In the case of South Punjab, the total cumulative variance of the two Factors was 58.50%, in which Factor 1 contributed 39% and Factor 2 contributed 20%, with high loadings on Cu (r = 0.9), Cd (r = 0.9), and Pb (r = 0.9) in Factor 1. The Cd level may be due to geological activities, while Pb could be influenced by the plumbing systems in Vehari and Multan. Moreover, Mn (r = 0.7) and Co (r = 0.6) were efficiently loaded in Factor 2. Arsenic showed negative loading in both Factors. The results show that Factor 1 and 2 may indicate both anthropogenic and geologic sources.

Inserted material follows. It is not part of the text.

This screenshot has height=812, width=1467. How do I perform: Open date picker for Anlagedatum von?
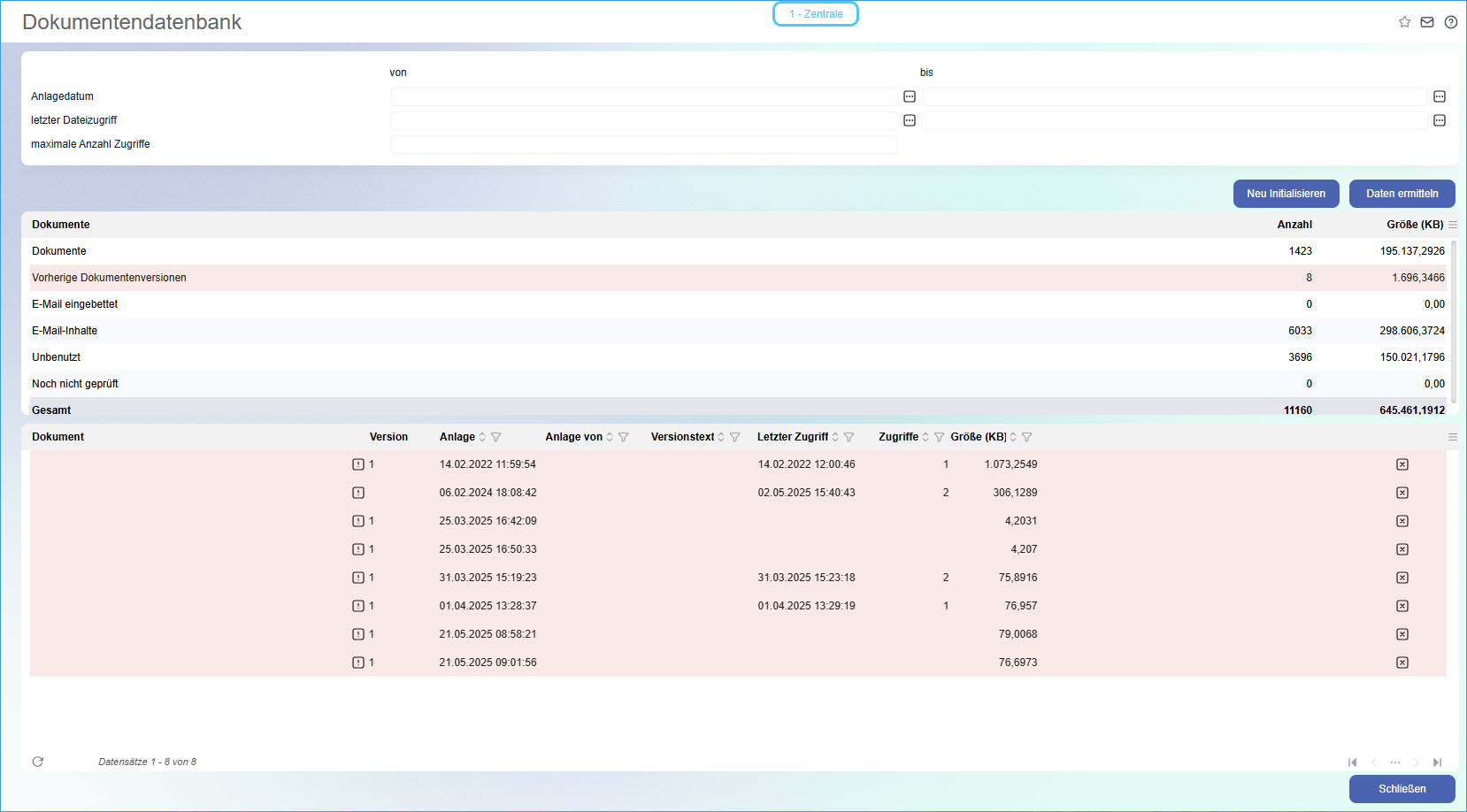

When investigating the results of KPK, it was found that the total cumulative variance for the two factors in KPK was 61%. Factor 1 contributed 35% of the total variance, with high loadings of Ni (r = 0.8), Pb (r = 0.8), and Cd (r = 0.7). Moreover, Mn and arsenic were loaded in Factor 2, showing that both may have anthropogenic and geological contributions. The high Ni level could be due to the weathering of rocks.

4. Conclusions

After thorough investigation of the drinking water samples collected from groundwater of the investigated areas, the highest concentration was found for Chromium (Cr), followed by Ni > Mn > Cu > As > Pb > Co > Cd. The concentrations of As, Mn, Ni, Cr and Pb were higher than their respective permissible limits set by the Pak-EPA and the WHO, while Cu, Co, and Cd concentrations were within their permissible limits. The HRI and CDI values of As showed that the water is not safe for drinking in Lahore, Vehari, Multan, and Jhang. Similarly, Cr and Ni also exceeded the safe limits in Lahore. However, for Mn, Cu, Co, Cd, and Pb, the HRI values were within the limits. ANOVA analysis indicated that trace element contaminations in different areas varied significantly. The Lahore area has contributed high levels of contamination. It has been observed from the univariate and multivariate statistical analyses that both anthropogenic (Cr, Pb, Ni, Cu, Co, Cd, Mg) and geologic sources (As) were responsible for higher trace element concentrations. To sum off, despite being an essential part of life, As, Cr, and Ni contaminated water may pose a serious health threat to some of the investigated areas. Therefore, it is strongly recommended that water from polluted areas should not be used for drinking purposes without proper treatment. Industrial wastewater disposal in big cities such as Lahore and Multan should be strictly monitored, and all industries should be directed to adapt and follow wastewater treatment measures.